3) Sharing data sources with other users

Datatoolbox does monitor dataset versions locally and in the shared online repository using tags. The following functionality allow to check for new data sources, identify updated data and allows to contrinbute and share new data or updates.

To check for new data “dt.available_remote_data_updates()” shows to tables, one showing all new items that are available online, but are not in the local database. The second, showing datasets of which a newer version is available online by another contributer.

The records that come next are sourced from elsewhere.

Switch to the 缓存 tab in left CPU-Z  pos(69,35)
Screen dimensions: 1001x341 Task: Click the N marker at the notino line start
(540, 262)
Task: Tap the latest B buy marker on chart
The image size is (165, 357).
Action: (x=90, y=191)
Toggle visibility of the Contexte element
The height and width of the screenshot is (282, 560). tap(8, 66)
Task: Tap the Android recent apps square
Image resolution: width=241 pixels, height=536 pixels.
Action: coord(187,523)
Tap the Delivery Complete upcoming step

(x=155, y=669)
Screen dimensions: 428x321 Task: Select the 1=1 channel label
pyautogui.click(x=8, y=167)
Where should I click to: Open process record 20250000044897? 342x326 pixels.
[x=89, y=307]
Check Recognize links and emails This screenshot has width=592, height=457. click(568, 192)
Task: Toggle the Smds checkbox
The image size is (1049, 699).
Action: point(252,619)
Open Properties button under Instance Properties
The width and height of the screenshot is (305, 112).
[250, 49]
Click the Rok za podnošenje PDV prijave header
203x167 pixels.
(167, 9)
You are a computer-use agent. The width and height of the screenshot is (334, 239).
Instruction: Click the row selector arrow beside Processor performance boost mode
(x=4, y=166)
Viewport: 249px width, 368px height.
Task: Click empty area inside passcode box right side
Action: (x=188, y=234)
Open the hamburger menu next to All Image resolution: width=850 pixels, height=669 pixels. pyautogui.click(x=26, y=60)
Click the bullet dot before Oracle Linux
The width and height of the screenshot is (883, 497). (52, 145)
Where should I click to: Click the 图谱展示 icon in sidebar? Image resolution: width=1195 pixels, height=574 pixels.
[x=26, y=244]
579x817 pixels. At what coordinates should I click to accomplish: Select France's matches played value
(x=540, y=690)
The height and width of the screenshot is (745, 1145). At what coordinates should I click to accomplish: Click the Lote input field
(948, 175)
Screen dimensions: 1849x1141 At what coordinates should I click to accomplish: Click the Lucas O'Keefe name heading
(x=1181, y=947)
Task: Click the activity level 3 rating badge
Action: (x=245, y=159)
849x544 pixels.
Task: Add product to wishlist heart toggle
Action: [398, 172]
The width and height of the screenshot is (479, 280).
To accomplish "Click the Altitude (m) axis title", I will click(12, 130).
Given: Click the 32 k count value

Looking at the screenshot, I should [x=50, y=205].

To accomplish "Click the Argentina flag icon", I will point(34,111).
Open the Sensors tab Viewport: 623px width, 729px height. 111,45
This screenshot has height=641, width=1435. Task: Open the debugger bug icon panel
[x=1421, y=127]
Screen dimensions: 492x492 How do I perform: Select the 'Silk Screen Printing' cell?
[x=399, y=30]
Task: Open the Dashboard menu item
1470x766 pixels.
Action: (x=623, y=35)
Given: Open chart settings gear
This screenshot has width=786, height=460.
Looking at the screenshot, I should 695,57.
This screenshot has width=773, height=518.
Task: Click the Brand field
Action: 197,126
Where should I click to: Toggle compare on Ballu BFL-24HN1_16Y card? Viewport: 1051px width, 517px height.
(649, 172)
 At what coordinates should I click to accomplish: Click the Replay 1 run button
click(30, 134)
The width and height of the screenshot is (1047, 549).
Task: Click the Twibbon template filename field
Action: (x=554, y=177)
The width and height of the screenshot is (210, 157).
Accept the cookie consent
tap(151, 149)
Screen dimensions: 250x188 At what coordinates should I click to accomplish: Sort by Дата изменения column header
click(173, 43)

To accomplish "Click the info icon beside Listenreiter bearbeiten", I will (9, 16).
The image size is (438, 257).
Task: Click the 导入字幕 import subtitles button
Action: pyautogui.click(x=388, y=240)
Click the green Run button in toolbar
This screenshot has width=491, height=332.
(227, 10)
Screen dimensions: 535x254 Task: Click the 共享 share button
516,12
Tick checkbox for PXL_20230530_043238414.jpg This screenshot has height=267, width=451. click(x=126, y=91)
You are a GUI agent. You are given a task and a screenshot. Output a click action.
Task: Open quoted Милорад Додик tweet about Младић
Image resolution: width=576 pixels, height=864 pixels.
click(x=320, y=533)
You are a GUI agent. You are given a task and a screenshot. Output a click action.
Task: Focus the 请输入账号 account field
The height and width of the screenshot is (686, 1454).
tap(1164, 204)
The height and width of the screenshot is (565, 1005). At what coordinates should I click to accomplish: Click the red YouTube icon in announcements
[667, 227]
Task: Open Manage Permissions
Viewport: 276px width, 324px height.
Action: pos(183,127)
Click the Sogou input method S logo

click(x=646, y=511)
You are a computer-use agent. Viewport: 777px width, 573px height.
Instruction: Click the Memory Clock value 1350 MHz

For updated data sources, the local and remote tag are displayed.

dt.available_remote_data_updates()

New items:
+--------------------------------------+-------+------------------+
|                                      | tag   | last_to_update   |
|--------------------------------------+-------+------------------|
| NEW_DATA_2024                        | v1.0  | Contributer      |
+--------------------------------------+-------+------------------+
Sources with newer data:
+-----------------------+-------------+--------------+
| SOURCE_ID             | local_tag   | remote_tag   |
|-----------------------+-------------+--------------|
| UPDATED_DATASET_2023  | v1.0        | v2.0         |
+-----------------------+-------------+--------------+

To update a local data source from the remote dt.pull_source_from_remote() is used with the source ID as the only parameter

 dt.pull_source_from_remote(source_ID)
 

In order to push a updated version to the remote shared database, use the following command:

dt.push_source_to_remote(source_ID)

For specific available version of a specifc source and also a specific version can be integrated. Therefore, the specific verision e.g. v1.0 is provided or “latest” for the newest version.

dt.list_source_versions(source_ID)

dt.checkout_source_version(source_ID: tag = "v1.0")

dt.checkout_source_version(ssource_ID str, tag = "latest")